▸ GIVEN TEXT:
Many years ago I was fortunate to lead a school visit to Israel. Of the many amazing places seen, probably my favourite was the Church of the Beatitudes. This church is located on a small hill overlooking the Sea of Galilee, the traditional ‘mount’ on which Jesus delivered his Sermon on the Mount.  I was taken by both the architectural and natural beauty of the place, which seemed to fit with what surely is one of the most beautiful Bible passages.

Essentially, The Beatitudes  are eight one-line parables  for living a richer, more fulfilled life. And for this reason Mr Humphries suggested they would make an excellent focus for our ‘Thoughts for the week’ during this Hilary term.

The Beatitudes are found in the Gospels of Matthew and Luke which are Christian sacred texts but their message has a universal reach to people of different religions and no religion. They contain wisdom about life and how to live well. To quote Mr Humphries they offer a ‘blueprint to finding happiness’. While each line begins with the word ‘Blessed are…’,  more recent translations have used the words ‘Happy are…’ which suggests that living each of the  beatitudes may result not only in a blessing,  but it makes a person happy and joyful about life. While doing the right thing can be a hard path to tread, ultimately it is the path to a more meaningful and joyful life.

▸ PROVIDED RECORDS:
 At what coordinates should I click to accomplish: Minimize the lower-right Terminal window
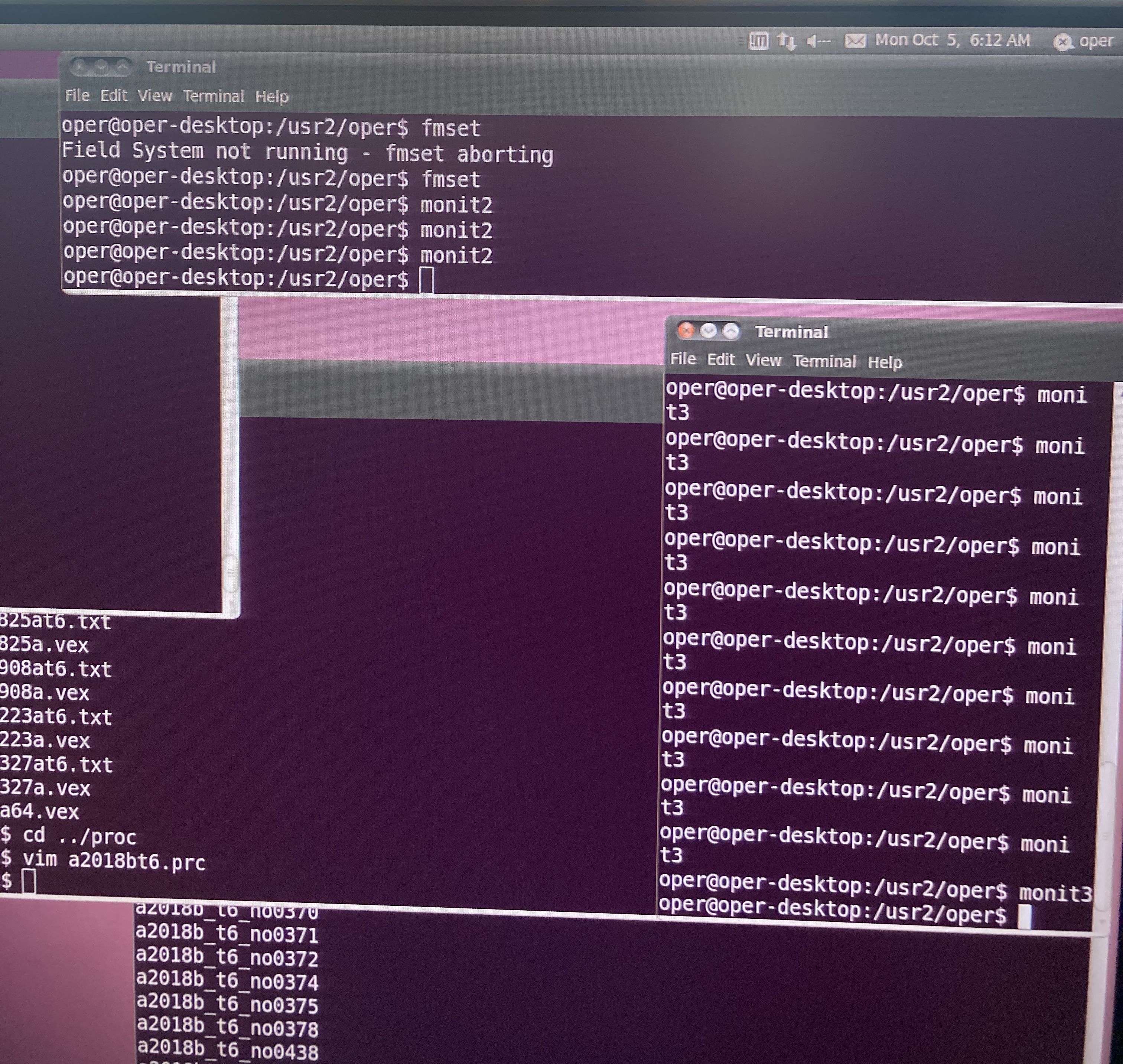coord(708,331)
--
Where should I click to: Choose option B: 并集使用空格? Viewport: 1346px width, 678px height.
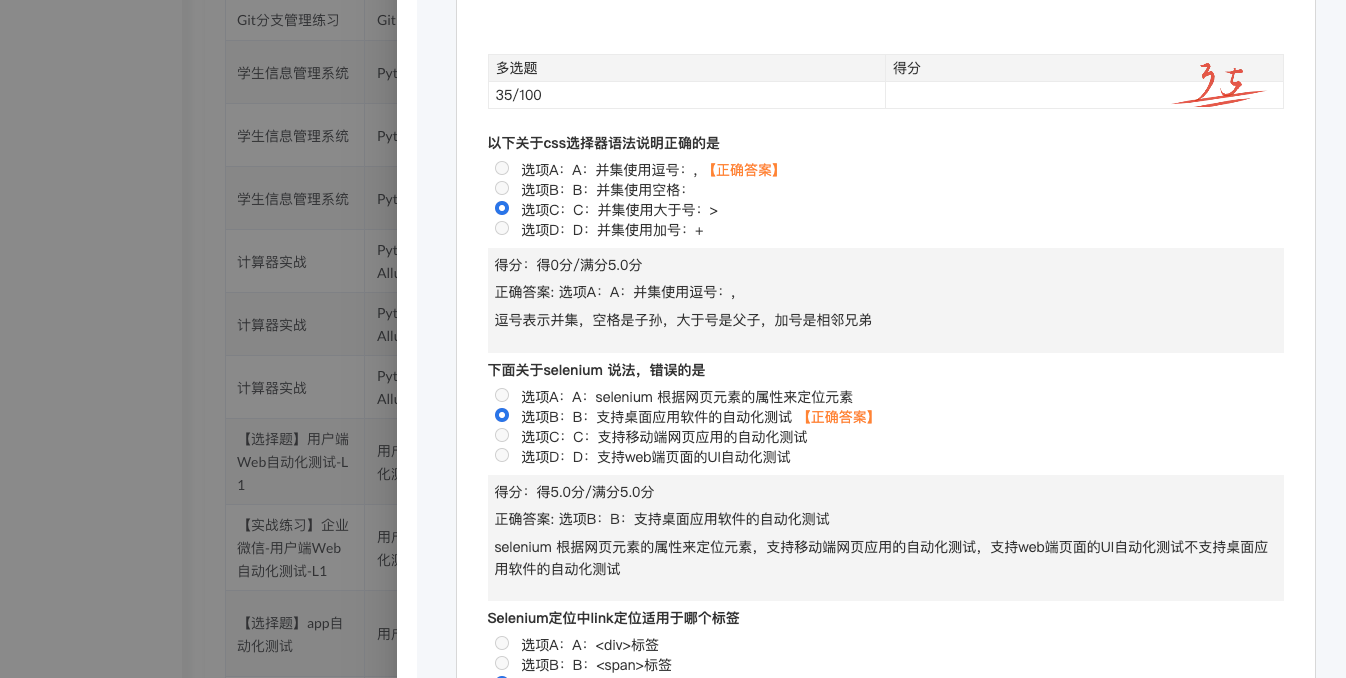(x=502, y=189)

▸ REQUIREMENT 1:
Answer these questions using the Beatitudes text.
(a) Where does the Church of the Beatitudes stand?
(b) Which two Gospels contain the Beatitudes?
(c) What words have more recent translations used instead of "Blessed are…"?
▸ REQUIREMENT 2:
According to the Beatitudes text, why did Mr Humphries suggest the Beatitudes as the focus for the "Thoughts for the week" this Hilary term?

▸ WORKED SOLUTION 1:
(a) On a small hill overlooking the Sea of Galilee.
(b) Matthew and Luke.
(c) "Happy are…"

▸ WORKED SOLUTION 2:
The Beatitudes are essentially eight one-line parables for living a richer, more fulfilled life. For this reason, Mr Humphries suggested they would make an excellent focus for the "Thoughts for the week" during the Hilary term.